=== Section Start ===

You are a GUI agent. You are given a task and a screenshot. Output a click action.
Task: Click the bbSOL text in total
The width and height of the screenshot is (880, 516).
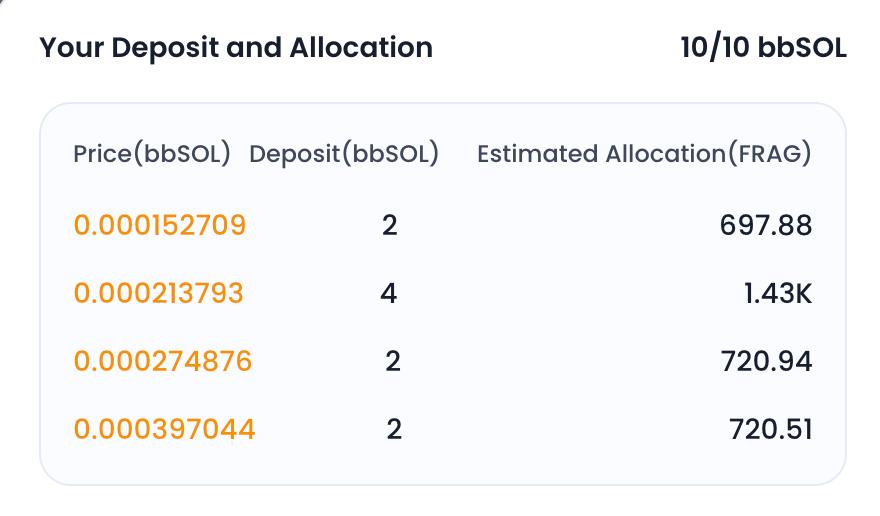click(802, 47)

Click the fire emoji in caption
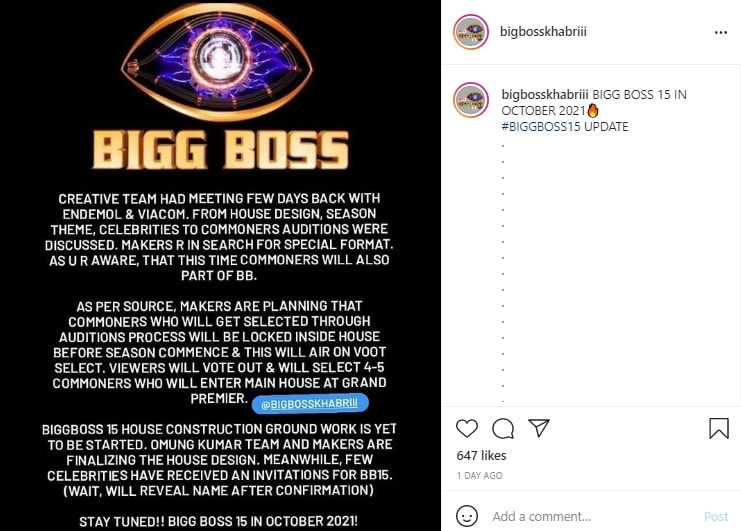tap(593, 111)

=== Section End ===

**Aim of the exercise**:
Skipping the pictures, output the entries exactly as they appear above.

**Response**:
You are a GUI agent. You are given a task and a screenshot. Output a click action.
Task: Click the bbSOL text in total
The width and height of the screenshot is (880, 516).
click(802, 47)

Click the fire emoji in caption
tap(593, 111)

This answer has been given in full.